In this talk, Dr Jonathan Clements examines the story and long-term impact of Britain’s first formal attempt to make a treaty with Imperial China. In 1793, King George III sent an Embassy to the court of China’s Qianlong Emperor. He hoped to establish diplomatic relations, to explore Chinese markets for British goods and to negotiate favourable trade terms.
The envoy, the 1st Earl Macartney, former Governor of Madras, arrived escorted by 64-gun Man-of-War, HMS Lion. He is fascinated by what he sees, from being impressed by the sight of the Summer Palace to being appalled at the lot of most Chinese. He arrived as a proud emissary of a powerful and rising nation, but was surprised when confronted with Chinese views of the outside world. Through his eyes, one can see China as it was, a proud empire, but already falling apart from within, but soon to face what is described today by some as a grim century of humiliation.
Jonathan explains the tense negotiations over protocol and the kowtow, the brinksmanship of the British mission, and the reactions of their Chinese counterparts. He also digs into the real issues behind the scenes: the vast fortunes to be made in the tea trade, and the growing issue of the Indian opium smuggling to pay for it, which Lord Macartney opposed. This was because China, to its loss for the next century, refused to buy modern Western goods or technologies from Britain and other western countries. Britain’s did not achieve its scramble for access to China, but neither did China benefit from an ideal opportunity to reach an accommodation with the West.

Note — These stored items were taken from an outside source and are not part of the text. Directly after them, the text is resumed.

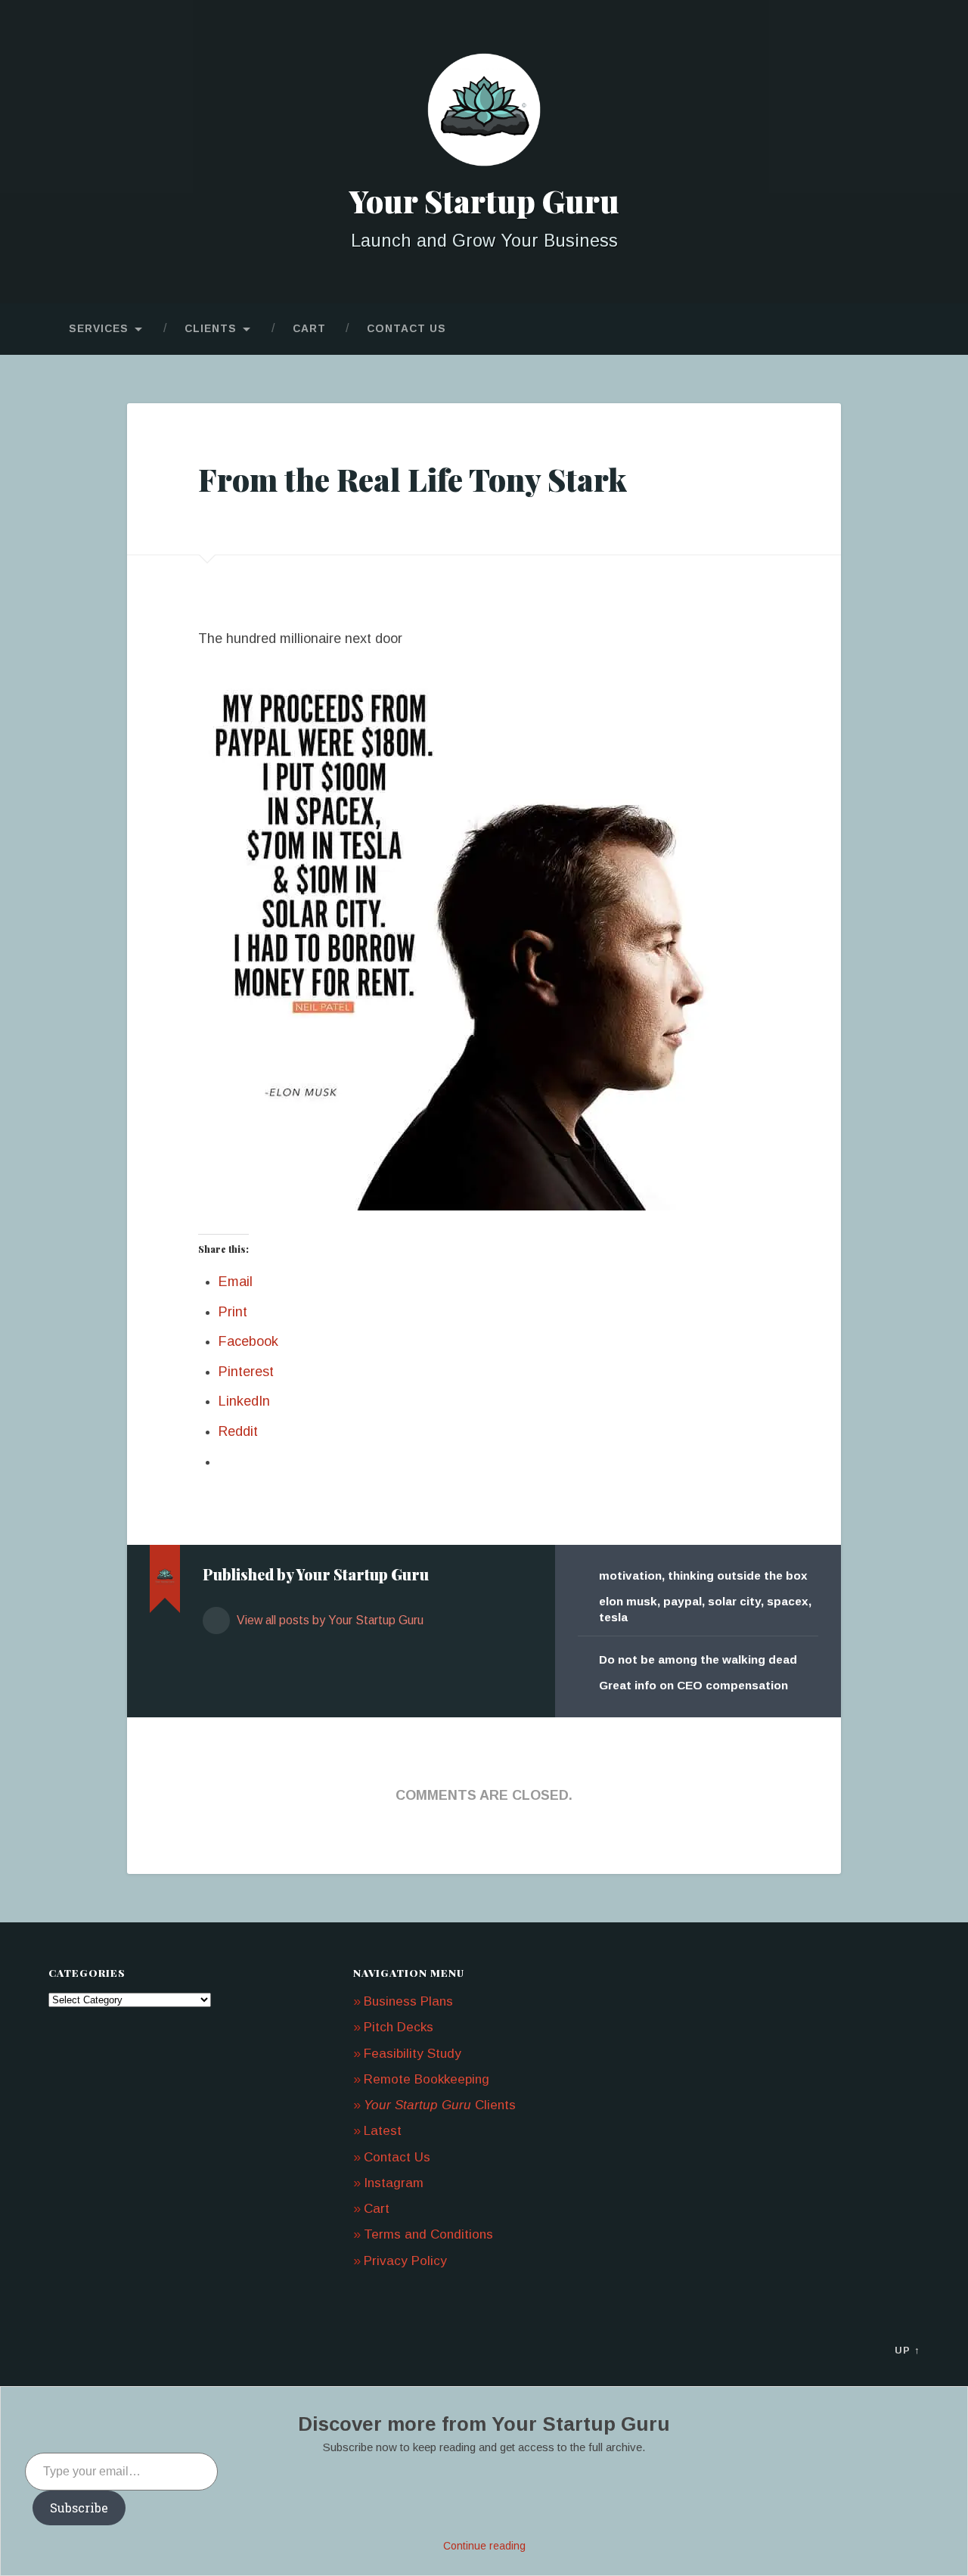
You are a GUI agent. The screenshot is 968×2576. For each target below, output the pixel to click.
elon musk (628, 1601)
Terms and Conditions (428, 2234)
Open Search (904, 329)
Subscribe (79, 2507)
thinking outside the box (738, 1575)
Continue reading (484, 2546)
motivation (630, 1575)
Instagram (394, 2183)
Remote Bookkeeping (426, 2079)
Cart (309, 328)
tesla (613, 1617)
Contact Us (406, 328)
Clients (211, 328)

The Embassy was therefore not successful in its aim to open trade with China, although Britain did gain a first-hand assessment of the strengths and weaknesses of the Chinese empire. Jonathan therefore also focusses on the unexpected achievements of the journey, in the rich and abundant observations, diaries and letters written by Lord Macartney’s entourage on their long journey home along the Grand Canal. These materials have formed the basis of multiple publications in both China and the West, as modern scholars consider the Macartney Mission’s place in history, and the lessons we might learn from it.
Dr Jonathan Clements is a British author and television presenter. He read for his Master's degree at the University of Stirling and for his PhD at the University of Wales. He has presented three seasons of Route Awakening, a TV series for National Geographic about icons of Chinese history and culture. He is also a prolific author on East Asian themes, most recently of The Emperor’s Feast: A History of China in Twelve Meals and Japan at War in the Pacific. Several of his books have been published in both English and Chinese, including his biographies of Empress Wu, Qin Shihuang and Wellington Koo, as well as his history of the Silk Road. As the author of A Brief History of the Martial Arts, he has recorded several commentary tracks for Arrow Films on the historical contexts of Hong Kong cinema, including Heroes of the East and Martial Arts of Shaolin. He is currently developing a TV series about the Macartney Mission with Crane Productions (Macau).
The opinions expressed in this talk are those of the speaker and do not necessarily reflect those of the Royal Geographical Society - Hong Kong.